:: Dataset ::

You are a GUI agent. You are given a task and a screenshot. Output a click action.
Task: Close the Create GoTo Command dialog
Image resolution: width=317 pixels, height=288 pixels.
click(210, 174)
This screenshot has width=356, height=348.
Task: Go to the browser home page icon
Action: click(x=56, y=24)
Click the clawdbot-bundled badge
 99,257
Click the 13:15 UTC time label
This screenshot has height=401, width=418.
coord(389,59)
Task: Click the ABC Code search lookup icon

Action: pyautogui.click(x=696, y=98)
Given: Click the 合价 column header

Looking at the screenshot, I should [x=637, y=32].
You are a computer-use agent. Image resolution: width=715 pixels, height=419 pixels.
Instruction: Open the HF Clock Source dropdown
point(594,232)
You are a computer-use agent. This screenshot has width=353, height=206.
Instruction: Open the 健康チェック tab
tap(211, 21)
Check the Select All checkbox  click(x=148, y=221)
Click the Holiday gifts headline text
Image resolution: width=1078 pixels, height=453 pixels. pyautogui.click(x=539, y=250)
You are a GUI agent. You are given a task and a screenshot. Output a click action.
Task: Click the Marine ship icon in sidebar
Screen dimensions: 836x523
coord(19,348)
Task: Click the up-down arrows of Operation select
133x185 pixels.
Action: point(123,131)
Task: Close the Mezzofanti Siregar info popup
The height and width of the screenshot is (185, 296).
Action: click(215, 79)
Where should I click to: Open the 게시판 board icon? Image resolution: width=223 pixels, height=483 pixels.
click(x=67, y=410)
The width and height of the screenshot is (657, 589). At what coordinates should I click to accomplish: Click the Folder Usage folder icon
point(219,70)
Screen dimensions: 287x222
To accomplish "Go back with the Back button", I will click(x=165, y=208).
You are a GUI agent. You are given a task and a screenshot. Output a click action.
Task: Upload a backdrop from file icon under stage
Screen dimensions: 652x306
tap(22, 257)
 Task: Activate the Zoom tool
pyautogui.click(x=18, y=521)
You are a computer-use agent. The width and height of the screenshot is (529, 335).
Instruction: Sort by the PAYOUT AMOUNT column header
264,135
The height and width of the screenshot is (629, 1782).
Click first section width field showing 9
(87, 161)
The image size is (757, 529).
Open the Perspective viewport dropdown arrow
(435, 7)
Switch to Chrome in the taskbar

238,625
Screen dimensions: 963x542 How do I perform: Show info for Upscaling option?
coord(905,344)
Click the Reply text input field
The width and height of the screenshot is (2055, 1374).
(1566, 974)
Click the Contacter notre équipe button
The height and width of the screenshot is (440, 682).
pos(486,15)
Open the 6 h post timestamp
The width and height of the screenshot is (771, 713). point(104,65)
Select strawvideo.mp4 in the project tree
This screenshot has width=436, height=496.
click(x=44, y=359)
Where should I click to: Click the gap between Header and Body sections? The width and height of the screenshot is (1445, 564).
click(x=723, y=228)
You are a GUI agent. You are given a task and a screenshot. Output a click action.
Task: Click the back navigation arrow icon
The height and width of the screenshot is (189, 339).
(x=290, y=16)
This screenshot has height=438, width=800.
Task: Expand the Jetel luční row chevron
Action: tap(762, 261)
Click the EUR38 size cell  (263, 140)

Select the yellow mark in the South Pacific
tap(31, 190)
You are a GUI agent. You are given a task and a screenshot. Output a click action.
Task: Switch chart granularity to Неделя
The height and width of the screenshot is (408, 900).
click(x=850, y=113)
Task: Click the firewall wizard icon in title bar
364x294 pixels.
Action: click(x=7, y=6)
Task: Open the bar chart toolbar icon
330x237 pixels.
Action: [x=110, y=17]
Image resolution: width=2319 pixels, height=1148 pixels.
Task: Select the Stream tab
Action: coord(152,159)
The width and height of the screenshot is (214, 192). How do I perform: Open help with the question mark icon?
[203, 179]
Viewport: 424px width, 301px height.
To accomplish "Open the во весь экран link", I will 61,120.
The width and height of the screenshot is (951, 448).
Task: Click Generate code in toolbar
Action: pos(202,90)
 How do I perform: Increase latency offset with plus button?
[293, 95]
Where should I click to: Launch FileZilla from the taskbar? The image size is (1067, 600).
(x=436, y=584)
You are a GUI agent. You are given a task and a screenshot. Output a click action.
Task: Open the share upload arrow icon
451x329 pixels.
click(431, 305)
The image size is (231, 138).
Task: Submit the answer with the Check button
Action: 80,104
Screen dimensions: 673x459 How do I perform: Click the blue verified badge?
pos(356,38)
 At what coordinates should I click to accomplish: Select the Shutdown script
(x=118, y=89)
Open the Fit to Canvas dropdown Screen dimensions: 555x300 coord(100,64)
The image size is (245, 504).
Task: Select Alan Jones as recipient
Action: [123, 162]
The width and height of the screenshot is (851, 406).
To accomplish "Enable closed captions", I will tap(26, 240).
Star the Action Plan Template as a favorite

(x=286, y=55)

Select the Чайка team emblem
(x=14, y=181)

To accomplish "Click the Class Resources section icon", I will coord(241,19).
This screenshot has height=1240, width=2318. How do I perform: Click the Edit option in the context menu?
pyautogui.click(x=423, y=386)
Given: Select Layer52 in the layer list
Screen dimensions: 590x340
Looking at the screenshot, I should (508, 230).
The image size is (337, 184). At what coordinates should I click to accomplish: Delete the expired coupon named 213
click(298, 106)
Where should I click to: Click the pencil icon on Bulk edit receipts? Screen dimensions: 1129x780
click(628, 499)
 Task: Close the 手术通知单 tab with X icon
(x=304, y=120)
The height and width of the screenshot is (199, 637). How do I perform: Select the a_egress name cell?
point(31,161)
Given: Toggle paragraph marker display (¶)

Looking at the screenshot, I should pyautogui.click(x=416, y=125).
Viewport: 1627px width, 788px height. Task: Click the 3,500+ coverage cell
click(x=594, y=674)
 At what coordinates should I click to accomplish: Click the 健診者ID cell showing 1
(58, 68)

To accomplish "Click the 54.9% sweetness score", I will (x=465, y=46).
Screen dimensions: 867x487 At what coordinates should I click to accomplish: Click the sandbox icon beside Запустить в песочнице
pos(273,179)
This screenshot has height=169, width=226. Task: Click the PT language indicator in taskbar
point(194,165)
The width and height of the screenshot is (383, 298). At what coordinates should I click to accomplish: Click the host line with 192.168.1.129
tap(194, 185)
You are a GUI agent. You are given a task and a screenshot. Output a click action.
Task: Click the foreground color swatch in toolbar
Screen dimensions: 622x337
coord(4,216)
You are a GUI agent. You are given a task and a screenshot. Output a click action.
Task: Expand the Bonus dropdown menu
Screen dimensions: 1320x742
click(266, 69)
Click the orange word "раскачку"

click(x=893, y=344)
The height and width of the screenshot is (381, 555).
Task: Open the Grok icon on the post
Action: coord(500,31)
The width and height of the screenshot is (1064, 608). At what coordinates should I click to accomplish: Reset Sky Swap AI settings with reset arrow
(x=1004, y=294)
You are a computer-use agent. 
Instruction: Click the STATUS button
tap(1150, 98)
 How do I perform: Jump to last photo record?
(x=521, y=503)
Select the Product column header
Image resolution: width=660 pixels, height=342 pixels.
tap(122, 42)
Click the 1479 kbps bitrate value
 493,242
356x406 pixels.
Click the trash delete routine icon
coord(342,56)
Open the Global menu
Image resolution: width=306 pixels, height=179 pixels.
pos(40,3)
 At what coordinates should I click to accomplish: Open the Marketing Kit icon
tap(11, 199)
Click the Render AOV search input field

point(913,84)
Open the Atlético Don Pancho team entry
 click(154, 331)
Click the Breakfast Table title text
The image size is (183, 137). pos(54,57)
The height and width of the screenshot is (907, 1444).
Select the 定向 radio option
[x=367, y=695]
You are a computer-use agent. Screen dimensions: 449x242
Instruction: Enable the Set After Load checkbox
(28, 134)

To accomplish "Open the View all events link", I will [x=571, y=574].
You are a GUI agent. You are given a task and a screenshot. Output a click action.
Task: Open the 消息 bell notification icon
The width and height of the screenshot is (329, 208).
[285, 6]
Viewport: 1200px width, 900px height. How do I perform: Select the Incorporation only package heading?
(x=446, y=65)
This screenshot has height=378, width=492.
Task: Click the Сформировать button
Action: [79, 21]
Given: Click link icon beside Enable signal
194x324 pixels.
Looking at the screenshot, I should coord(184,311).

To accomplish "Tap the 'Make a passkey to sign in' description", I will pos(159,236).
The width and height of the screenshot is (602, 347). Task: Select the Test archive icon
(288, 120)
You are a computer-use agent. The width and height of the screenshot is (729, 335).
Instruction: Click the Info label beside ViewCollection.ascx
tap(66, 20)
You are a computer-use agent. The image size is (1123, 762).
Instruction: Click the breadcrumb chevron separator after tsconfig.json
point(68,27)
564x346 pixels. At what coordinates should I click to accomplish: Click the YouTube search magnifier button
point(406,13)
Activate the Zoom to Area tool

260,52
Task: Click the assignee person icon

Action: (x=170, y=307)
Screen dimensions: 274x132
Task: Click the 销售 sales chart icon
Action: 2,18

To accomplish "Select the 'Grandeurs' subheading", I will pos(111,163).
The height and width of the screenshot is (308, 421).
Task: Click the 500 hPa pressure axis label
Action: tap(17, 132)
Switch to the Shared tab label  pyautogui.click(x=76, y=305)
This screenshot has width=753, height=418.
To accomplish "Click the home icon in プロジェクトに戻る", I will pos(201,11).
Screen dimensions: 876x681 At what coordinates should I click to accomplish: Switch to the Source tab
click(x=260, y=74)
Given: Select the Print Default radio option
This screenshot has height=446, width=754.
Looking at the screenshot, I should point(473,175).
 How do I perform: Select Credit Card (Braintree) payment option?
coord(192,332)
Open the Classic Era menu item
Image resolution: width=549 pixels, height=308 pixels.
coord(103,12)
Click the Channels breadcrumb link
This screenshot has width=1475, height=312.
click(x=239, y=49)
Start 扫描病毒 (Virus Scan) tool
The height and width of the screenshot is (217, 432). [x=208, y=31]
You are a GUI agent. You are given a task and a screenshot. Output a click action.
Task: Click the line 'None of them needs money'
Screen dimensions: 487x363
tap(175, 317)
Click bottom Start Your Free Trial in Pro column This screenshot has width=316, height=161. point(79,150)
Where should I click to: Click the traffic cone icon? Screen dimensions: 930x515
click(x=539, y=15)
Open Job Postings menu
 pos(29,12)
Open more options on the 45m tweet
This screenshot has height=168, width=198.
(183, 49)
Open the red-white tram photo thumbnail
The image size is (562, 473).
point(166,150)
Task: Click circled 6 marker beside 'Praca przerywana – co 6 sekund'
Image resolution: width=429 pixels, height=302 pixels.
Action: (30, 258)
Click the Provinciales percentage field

:::

Set down exactly the lines of the data above, beginning with the line that has "At what coordinates should I click to accomplish: Select" and ending with the line that has "Given: Select Layer52 in the layer list", and no others.

— Output of the exercise —
 At what coordinates should I click to accomplish: Select the Shutdown script
(x=118, y=89)
Open the Fit to Canvas dropdown Screen dimensions: 555x300 coord(100,64)
The image size is (245, 504).
Task: Select Alan Jones as recipient
Action: [123, 162]
The width and height of the screenshot is (851, 406).
To accomplish "Enable closed captions", I will tap(26, 240).
Star the Action Plan Template as a favorite

(x=286, y=55)

Select the Чайка team emblem
(x=14, y=181)

To accomplish "Click the Class Resources section icon", I will coord(241,19).
This screenshot has height=1240, width=2318. How do I perform: Click the Edit option in the context menu?
pyautogui.click(x=423, y=386)
Given: Select Layer52 in the layer list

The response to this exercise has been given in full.